Data entries -
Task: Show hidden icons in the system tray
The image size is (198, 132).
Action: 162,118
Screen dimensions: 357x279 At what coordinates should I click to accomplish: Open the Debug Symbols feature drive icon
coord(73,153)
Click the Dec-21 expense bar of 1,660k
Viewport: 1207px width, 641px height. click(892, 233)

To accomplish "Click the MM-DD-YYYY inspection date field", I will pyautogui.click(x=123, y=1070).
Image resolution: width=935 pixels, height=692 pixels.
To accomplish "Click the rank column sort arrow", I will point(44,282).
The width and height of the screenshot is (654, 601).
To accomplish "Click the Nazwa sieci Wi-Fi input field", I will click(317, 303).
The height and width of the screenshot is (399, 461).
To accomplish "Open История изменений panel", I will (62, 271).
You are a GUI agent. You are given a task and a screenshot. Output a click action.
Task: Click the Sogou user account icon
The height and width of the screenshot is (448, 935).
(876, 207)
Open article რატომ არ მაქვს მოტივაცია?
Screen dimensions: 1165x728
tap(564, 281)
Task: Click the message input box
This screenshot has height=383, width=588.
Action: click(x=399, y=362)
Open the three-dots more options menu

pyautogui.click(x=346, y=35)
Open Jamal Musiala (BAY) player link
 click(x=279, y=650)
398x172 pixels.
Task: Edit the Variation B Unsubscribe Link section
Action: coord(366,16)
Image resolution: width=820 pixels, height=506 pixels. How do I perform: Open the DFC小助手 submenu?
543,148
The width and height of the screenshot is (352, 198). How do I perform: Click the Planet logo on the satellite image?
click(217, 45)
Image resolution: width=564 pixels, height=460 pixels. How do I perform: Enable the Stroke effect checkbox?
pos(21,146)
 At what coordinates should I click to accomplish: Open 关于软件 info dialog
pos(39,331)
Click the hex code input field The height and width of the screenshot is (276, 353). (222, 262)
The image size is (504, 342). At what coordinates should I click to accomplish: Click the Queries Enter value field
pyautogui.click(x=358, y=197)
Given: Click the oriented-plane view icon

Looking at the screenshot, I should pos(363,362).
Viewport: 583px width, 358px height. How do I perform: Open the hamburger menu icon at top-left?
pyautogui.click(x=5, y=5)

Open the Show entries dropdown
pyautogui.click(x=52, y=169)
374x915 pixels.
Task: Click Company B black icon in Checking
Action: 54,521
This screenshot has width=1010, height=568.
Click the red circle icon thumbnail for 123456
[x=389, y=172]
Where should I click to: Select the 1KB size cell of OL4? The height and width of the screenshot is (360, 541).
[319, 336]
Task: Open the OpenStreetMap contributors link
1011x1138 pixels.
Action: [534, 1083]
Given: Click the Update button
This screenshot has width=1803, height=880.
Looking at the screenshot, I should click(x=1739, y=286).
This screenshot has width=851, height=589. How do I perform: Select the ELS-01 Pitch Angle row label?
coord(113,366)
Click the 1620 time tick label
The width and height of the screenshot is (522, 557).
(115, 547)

Exercise task - Please gather every line of the material above that contains the word "what", copying each such line in full.

Exercise response -
Screen dimensions: 357x279 At what coordinates should I click to accomplish: Open the Debug Symbols feature drive icon
 At what coordinates should I click to accomplish: Open 关于软件 info dialog
The image size is (504, 342). At what coordinates should I click to accomplish: Click the Queries Enter value field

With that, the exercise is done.